Instructions for the task
Extend the passage on "brown" building and green building, continuing after its final sentence.

Passage
┌──

Saw an article today saying "Brown is the new Green" - the argument being that green has been corporatized so deeply that it no longer represents the true social and ecological justice movement. Greenwashing, plain and simple, is in full effect.
The author suggested the color of the earth itself as a color that would be uninteresting to corporate marketing, but would symbolize global unity and our origins from the soil.
In our straw bale building community, we have often joked about being the "brown" building guild - simply because we didn't see DOW chemical rigid foam (although we do use this product below grade) as an ecological product, even if it was colored green and being sold and promoted as an energy saving, green building product. LEED and the USGBC have made incredible inroads into mainstream building culture with their rating systems - and the G in USGBC has been adopted by culture at large it seems here in the USA.
Also, solar, geothermal, air sealing, heat recovery ventilation, and other high tech aspects of high performance building are, in my opinion truly environmental approaches, and not all natural buildings use these technologies appropriately, as there is still in my view, a rift between what i call "conventional green building" i.e. LEED, and natural building, or "brown" building.

└──

Data lines
┌──

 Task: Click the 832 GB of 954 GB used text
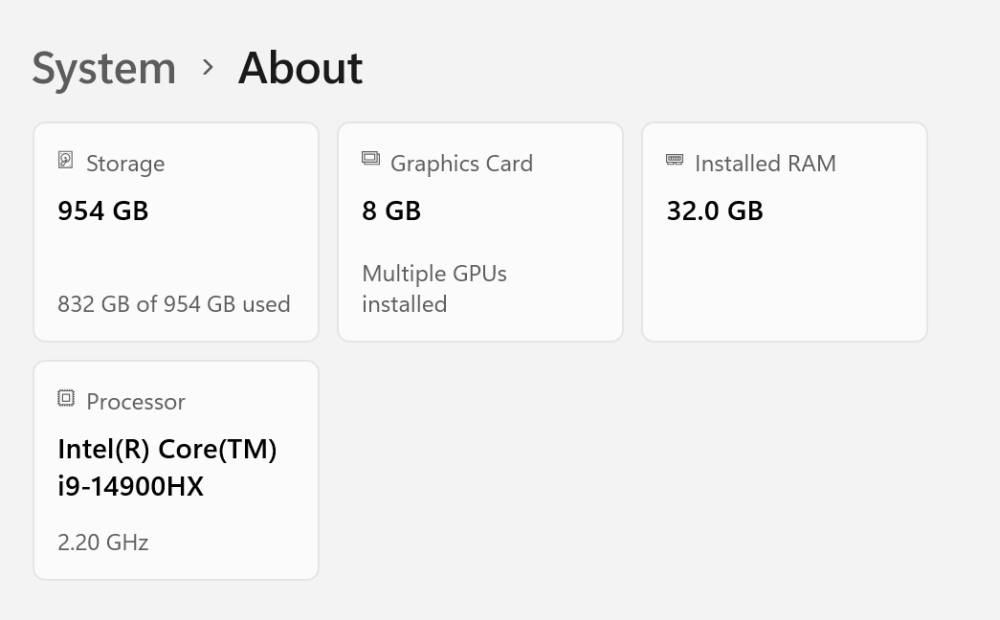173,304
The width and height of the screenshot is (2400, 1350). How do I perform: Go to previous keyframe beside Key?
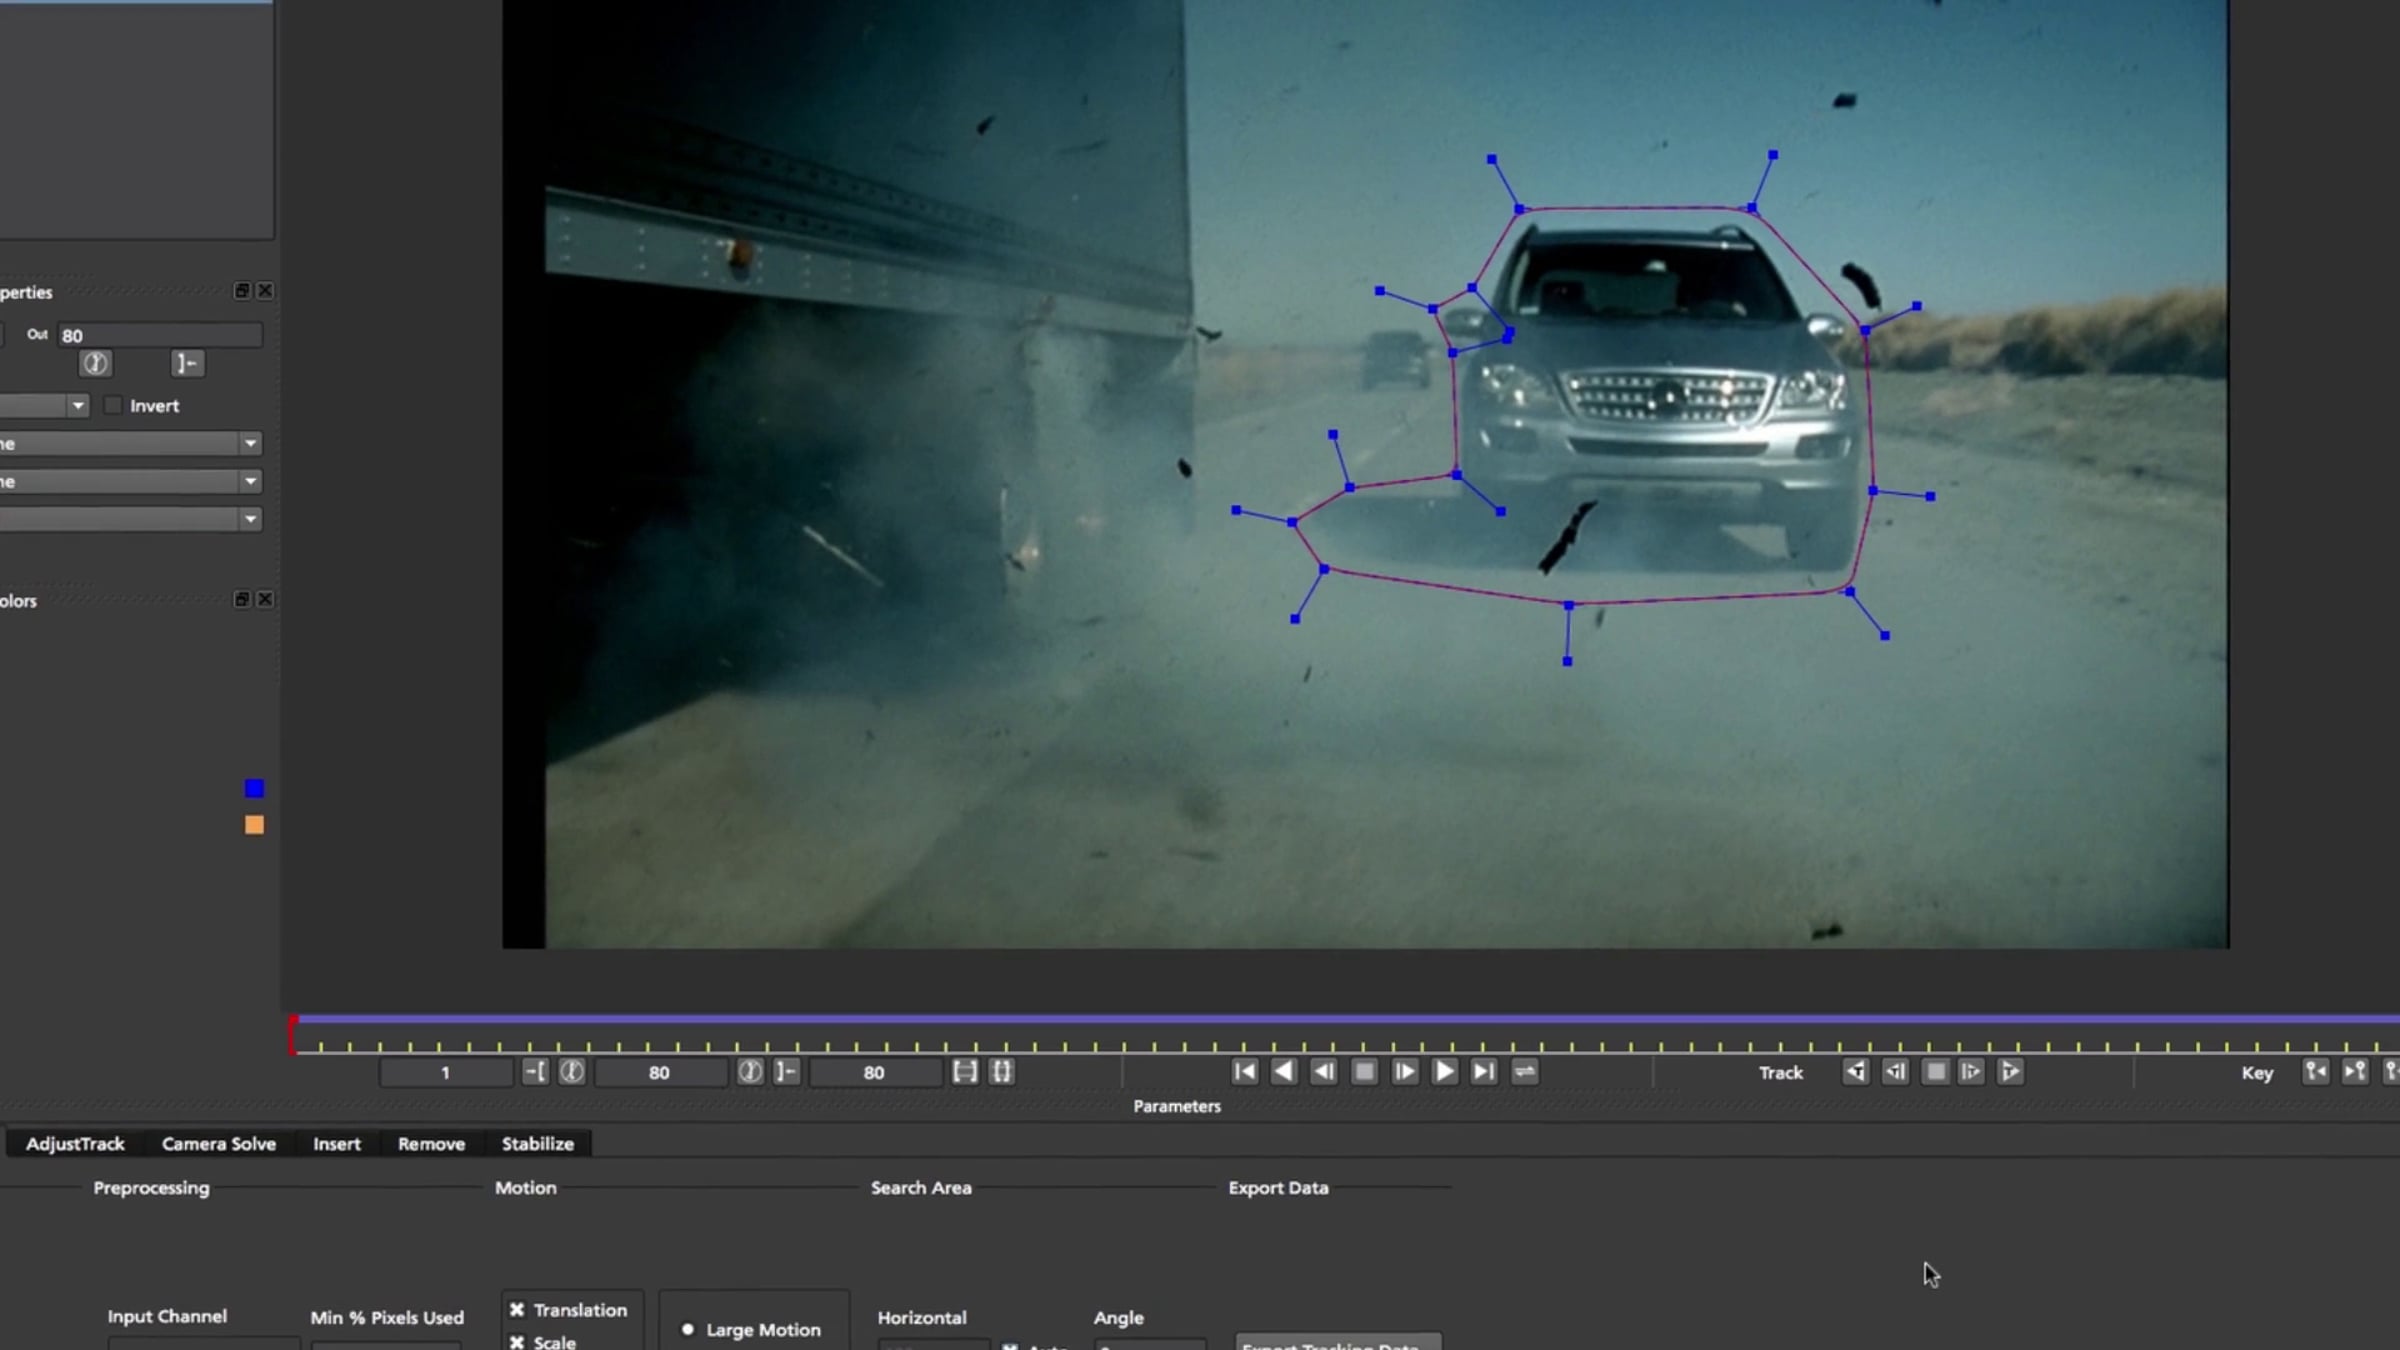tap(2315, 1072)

└──

Response to the task
Here in boulder we have the 7000 sf foam insulated green mcmansions, with 10kW of PV, 50K in geothermal or solar hot water, and 100k in high performance windows - which in my mind is akin to the Escalade Hybrid. While these buildings use the latest in green technology, and provide efficient, "net zero" energy living, healthy indoor air, and durable finishes and structure, they might employ workers below the living wage, use a ton of petroleum, isolate the owners from the community and vice versa, and have embodied energy in the materials of the building that are off the charts.
Conversely, the eco-hippie straw bale shacks in the mountains might require lots of driving to get to the off-grid, structure that might have indoor air quality problems, or still use propane or wood burning rather than an HRV and solar thermal. They might have recycled windows instead of buying new high performance ones that cause the whole system to perform poorly.
There are levels of deeper "green" or "brown" depending on which color you see as most fitting, but both need to be integrated. One of my favorite projects is the S-house in Austria, which combines low embodied energy, community building, straw bale with earthen plasters (accessible to lots of people in the world, vs. DOW XPS foam insulation) with HRV, super air tight passive house standards.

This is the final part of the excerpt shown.